*Your instructions*
From the line with "Click the Silver Ounce Ag icon" through the line with "The image size is (1568, 782).", inclusive, return each line of the data below exactly and leave the rest out.

======== Records for the exercise ========

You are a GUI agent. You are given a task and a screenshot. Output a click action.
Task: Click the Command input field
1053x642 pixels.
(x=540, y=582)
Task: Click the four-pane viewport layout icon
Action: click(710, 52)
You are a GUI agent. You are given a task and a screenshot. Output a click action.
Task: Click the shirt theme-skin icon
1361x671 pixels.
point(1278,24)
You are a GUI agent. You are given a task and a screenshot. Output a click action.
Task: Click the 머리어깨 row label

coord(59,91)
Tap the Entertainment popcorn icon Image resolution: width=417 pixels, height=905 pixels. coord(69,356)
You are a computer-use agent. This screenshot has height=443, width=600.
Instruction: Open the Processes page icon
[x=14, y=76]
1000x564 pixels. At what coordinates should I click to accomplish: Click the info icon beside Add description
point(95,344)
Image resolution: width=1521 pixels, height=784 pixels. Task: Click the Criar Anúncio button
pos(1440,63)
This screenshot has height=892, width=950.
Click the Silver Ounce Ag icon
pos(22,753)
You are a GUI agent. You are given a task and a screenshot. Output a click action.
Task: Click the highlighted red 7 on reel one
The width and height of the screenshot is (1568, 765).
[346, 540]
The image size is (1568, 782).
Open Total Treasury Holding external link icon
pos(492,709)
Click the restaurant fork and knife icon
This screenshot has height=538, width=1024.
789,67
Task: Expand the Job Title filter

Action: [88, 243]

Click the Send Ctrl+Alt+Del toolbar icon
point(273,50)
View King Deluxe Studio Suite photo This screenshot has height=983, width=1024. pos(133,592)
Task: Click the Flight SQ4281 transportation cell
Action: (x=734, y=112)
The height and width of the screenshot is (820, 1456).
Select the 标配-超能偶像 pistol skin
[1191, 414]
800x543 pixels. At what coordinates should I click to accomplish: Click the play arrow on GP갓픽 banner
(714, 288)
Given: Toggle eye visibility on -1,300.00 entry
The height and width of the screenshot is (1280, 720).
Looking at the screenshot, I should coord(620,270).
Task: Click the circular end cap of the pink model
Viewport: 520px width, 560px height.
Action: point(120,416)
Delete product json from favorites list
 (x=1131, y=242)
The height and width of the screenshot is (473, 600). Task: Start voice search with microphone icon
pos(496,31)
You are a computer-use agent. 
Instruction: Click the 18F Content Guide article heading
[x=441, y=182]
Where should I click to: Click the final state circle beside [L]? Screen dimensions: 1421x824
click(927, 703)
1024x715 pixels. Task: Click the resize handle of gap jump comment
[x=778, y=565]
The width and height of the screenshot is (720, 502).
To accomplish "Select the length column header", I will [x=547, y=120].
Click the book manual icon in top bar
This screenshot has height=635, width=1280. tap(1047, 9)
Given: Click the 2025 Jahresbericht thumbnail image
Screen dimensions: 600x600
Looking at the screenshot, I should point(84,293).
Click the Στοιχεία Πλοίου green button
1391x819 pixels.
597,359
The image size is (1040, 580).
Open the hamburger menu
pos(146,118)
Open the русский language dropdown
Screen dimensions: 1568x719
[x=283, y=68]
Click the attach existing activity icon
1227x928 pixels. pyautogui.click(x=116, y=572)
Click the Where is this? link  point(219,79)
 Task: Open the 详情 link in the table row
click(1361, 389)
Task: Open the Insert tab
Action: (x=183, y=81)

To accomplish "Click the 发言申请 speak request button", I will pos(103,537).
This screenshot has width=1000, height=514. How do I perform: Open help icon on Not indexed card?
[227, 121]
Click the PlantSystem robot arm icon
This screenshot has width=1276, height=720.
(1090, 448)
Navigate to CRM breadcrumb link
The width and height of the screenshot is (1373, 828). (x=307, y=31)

========

*Response for this exercise*
Click the Silver Ounce Ag icon
pos(22,753)
You are a GUI agent. You are given a task and a screenshot. Output a click action.
Task: Click the highlighted red 7 on reel one
The width and height of the screenshot is (1568, 765).
[346, 540]
The image size is (1568, 782).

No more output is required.